WHAT THIS TASK INVOLVES: From the line containing "The image size" to the end of the data, retype every line exactly and nothing else. Drop the pictures.
*** Opening of DATA TO PROCESS ***
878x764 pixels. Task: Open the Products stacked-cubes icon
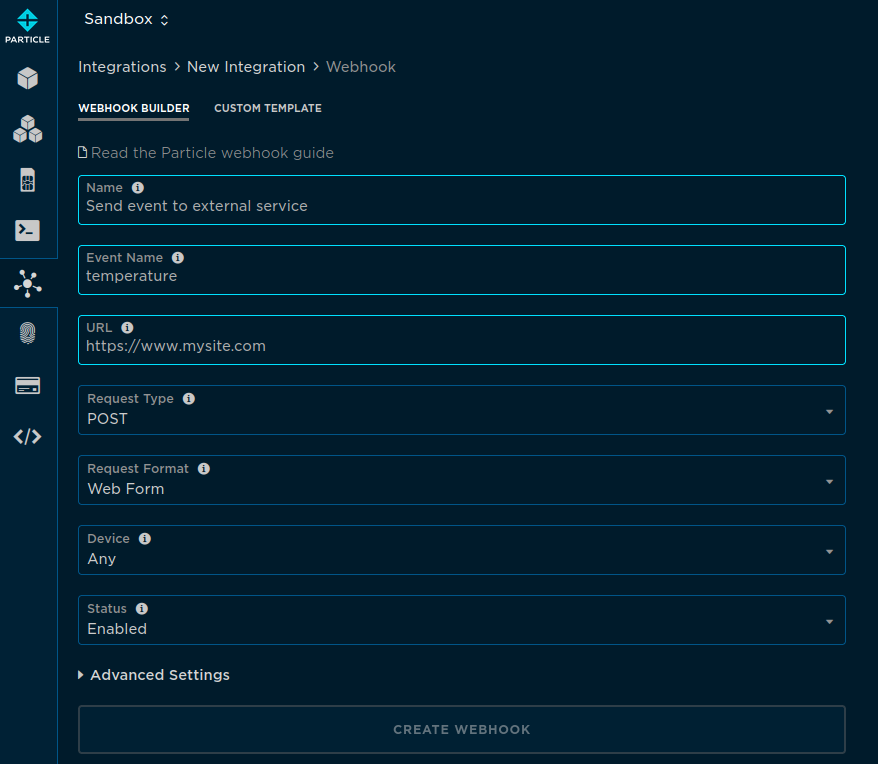[27, 129]
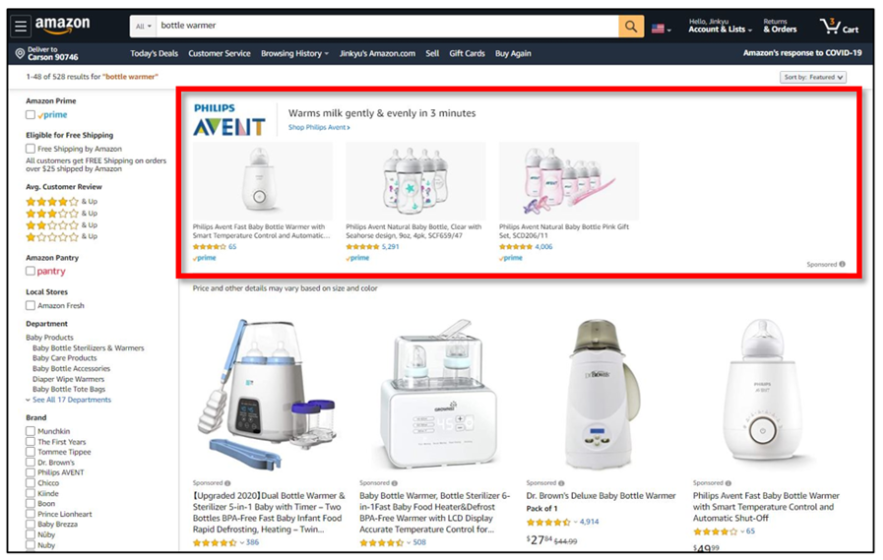
Task: Click the orange search magnifier button
Action: click(631, 26)
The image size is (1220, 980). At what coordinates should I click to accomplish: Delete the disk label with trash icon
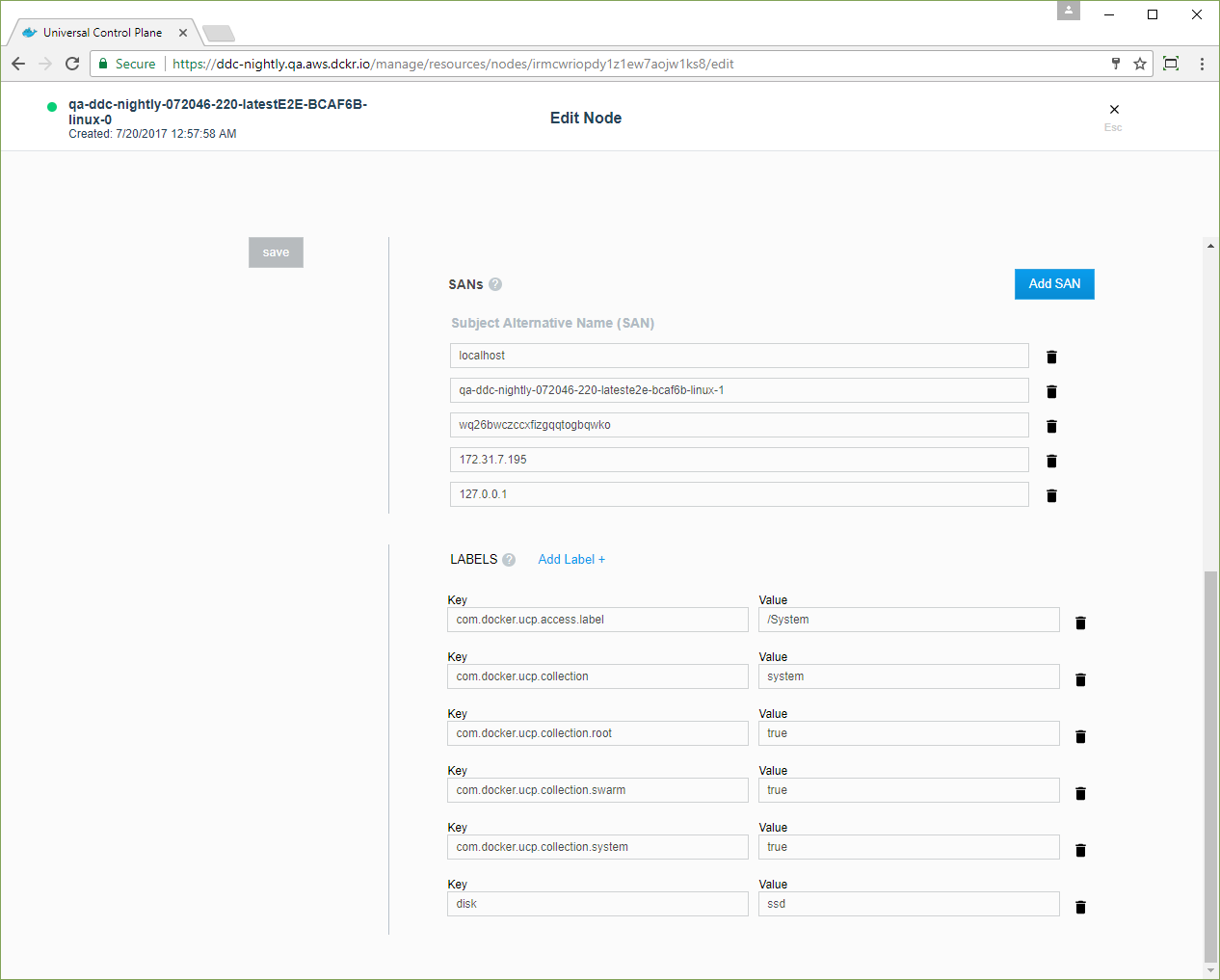pyautogui.click(x=1080, y=907)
*** Close of DATA TO PROCESS ***
FINISHED TASK:
The image size is (1220, 980). At what coordinates should I click to accomplish: Delete the disk label with trash icon
pyautogui.click(x=1080, y=907)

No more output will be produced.